Non sono in molti a conoscere la storia di questo poliziotto eroe. O meglio, la sua storia merita di essere conosciuta da molta più gente. Da quanta più gente possibile. Soprattutto oggi.

La storia di Beppe Montana

Nacque ad Agrigento, nel 1951, ma crebbe a Catania, dove si laureò in Giurisprudenza e dove vinse il concorso per entrare nella Polizia di Stato. Poco dopo fu mandato a Palermo a dirigere la neonata sezione catturandi della squadra mobile. Una nuova struttura impegnata nella ricerca dei numerosissimi latitanti che in quegli anni spadroneggiavano in Sicilia. Un incarico che il commissario svolse con passione abnegante, tanto da dedicarsi alle indagini anche durante il suo tempo libero.
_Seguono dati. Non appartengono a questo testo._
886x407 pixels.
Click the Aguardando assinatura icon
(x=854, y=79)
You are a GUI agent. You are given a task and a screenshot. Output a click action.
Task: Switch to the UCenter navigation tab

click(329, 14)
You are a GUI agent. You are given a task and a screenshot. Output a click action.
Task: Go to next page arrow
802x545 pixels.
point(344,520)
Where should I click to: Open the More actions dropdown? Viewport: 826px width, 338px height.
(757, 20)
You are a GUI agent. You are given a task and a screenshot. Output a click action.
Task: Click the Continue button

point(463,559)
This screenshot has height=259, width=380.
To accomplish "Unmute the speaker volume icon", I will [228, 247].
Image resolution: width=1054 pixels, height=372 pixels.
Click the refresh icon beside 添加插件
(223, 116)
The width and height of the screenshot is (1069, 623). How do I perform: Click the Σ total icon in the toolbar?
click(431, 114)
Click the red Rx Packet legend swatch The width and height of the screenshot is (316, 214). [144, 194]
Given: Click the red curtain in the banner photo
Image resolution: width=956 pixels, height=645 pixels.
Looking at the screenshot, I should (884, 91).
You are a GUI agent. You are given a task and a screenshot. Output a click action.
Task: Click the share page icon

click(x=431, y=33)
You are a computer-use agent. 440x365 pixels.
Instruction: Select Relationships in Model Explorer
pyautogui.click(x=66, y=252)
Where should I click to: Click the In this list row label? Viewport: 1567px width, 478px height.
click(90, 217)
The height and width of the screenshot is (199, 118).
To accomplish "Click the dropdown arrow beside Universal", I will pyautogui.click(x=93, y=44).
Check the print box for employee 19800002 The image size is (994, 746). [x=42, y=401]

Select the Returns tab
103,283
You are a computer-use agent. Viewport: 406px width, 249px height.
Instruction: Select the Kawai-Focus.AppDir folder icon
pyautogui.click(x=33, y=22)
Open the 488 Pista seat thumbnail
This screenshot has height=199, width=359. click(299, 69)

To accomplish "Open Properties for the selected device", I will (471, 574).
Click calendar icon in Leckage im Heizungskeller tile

E i risultati non tardarono ad arrivare. Scoprì l’arsenale della famiglia Greco, arrestò il boss attivo nel contrabbando di sigarette e nel traffico droga Tommaso Spadaro, collaborò alla maxi operazione “San Michele” del pool antimafia guidato da Chinnici che portò all’esecuzione di 475 mandati di cattura. E con quel pool, di cui facevano parte anche Falcone, Borsellino e il suo amico Cassarà, avrebbe continuato a lavorare, senza mai risparmiarsi fino alla fine.

Nonostante gli attimi terribili. Nonostante lo scoramento. Come quando venne fatto saltare in aria il giudice Rocco Chinnici.

"A Palermo siamo poco più d’una decina a costituire un pericolo per la mafia"

Distrutto dal dolore, il commissario dichiarò: «a Palermo siamo poco più d’una decina a costituire un reale pericolo per la mafia.

E i loro killer ci conoscono tutti. Siamo bersagli facili, purtroppo. E se i mafiosi decidono di ammazzarci possono farlo senza difficoltà».Conosceva bene la ferocia di cosa nostra. L’aveva toccata con mano. Ma andò avanti. Senza tentennamenti. Senza paura. E con il vice questore Ninni Cassarà riuscì a sbattere in gabbia numerosi mafiosi, tra cui gli assassini di Dalla Chiesa e Chinnici. Insieme scoprirono depositi di armi e raffinerie di droga, condussero le indagini sul Palermo Calcio e, sempre insieme scrissero il “rapporto dei 162”, una mappa con l’organigramma dei nuovi equilibri e dei nuovi boss nella Palermo dell’ultima guerra di mafia.Il 25 luglio del 1985, Montana, in un blitz a Bonfornello, riuscì a catturare otto uomini di Michele Greco.

Tre giorni dopo, a Porticello, venne freddato a colpi di pistola. I killer spararono con una 357 Magnum e una calibro 38. Morì all’istante, tra le braccia della sua fidanzata. Aveva appena 34 anni. Solo da tre era diventato commissario. Per l’omicidio di Montana verranno condannati all’ergastolo Michele Greco, Totò Riina, i fratelli Madonia, Bernardo Provenzano, Raffaele e Domenico Ganci, Salvatore Buscemi, Bernardo Brusca e i fratelli Galatolo.Per l’omicidio del commissario Montana in molto non troveranno pace. Soprattutto i siciliani e gli italiani per bene, che a lui devono molto.